~9~

107 5 1
                                    

-Wszystko będzie dobrze. Nie martw się, jestem tutaj z tobą.
Siedzieliśmy sobie z Hyunjinem na dachu, podziwiając nocną panoramę Seulu. Czuć było lekki wiatr, alechlopak trzymał mnie w mocnym, ciepłym uścisku.
-Spadłeś mi z nieba. Potrzebowałam pomocy a tylko Ty mi pomogłeś...
W tym momencie pomyślałam o Changbinie.
Co on teraz myśli?
Nadal go kochałam.
Pomimo tego co zrobił i...
Pomimo Hyunjina.
-Ej, T/I. W poniedziałek o 20 chłopaki mają zajęcia z tańca. Mnie nie będzie dlatego, że opanowałem ten układ do perfekcji. Ty masz ćwiczenia rapu, prawda? Rapujesz najlepiej z wszystkich dziewczyn trainee. Mam taki plan: o 15 w dormie moim i chłopaków.

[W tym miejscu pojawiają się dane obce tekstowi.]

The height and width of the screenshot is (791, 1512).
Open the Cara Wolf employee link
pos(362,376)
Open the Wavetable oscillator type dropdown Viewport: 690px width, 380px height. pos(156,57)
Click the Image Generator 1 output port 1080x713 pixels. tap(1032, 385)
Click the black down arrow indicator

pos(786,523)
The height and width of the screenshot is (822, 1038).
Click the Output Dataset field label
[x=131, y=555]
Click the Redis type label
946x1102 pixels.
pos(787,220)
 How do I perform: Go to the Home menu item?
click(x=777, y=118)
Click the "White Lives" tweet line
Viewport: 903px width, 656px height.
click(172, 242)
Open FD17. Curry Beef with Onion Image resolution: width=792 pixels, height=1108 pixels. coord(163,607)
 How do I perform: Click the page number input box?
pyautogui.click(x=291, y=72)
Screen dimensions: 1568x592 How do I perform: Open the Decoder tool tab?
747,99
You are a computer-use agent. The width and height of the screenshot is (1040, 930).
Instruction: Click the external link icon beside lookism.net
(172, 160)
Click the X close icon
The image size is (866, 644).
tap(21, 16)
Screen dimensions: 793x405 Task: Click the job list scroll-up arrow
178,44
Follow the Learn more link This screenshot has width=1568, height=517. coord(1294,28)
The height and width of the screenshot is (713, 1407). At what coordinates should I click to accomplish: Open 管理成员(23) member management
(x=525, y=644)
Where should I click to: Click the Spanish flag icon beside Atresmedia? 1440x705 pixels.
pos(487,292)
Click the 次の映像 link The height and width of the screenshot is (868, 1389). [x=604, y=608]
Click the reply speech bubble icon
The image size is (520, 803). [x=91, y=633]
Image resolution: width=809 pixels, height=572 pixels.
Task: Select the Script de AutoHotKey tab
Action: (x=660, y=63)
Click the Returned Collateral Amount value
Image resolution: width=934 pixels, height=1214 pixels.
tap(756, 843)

Co ty na to?
-Będę.
                       ~
Dostaliśmy kartki z ocenami nas.

________________________________
l T/I trainee nr.5
I  Taniec: 9/10. Musisz się nauczyć    Ipatrzeć w kamery!
IRap: 10/10. Bardzo płynnie, szybko, Ienergicznie. Takiego kogoś nam trzeba.
I Vocal: 7/10. Nie umiesz wysokich dźwięków.
I Visual: 5/10. Krzywo stawiasz nogi, Imasz pokaleczone ramiona.
IManiery: 8/10. Musisz poćwiczyć
Ikulturalne jedzenie hamburgerów
I ale i tak ich nie dostaniesz.
I Musisz trzymać dietę.
I                     *podpis*
I________________________________

Krzywo stawiam nogi?
A ten ostatni punkt to serio absurd.
Od 2 lat nie miałam w ustach hamburgera.
Po chwili zgniotłam kartkę w kulkę 8 rzuciłam do kosza. Trafiłam.
Uśmiechnęłam się do Aeri.
   
                      ~
Dziś niedziela, czyli dzień wolny. W większości przypadków poświęcałam ją na treningi, ale musiałam odpocząć i uporządkować myśli. Wyszłam z budynku JYP. Spacerowałam, podziwiałam pomarańczowe liście opadające z drzew.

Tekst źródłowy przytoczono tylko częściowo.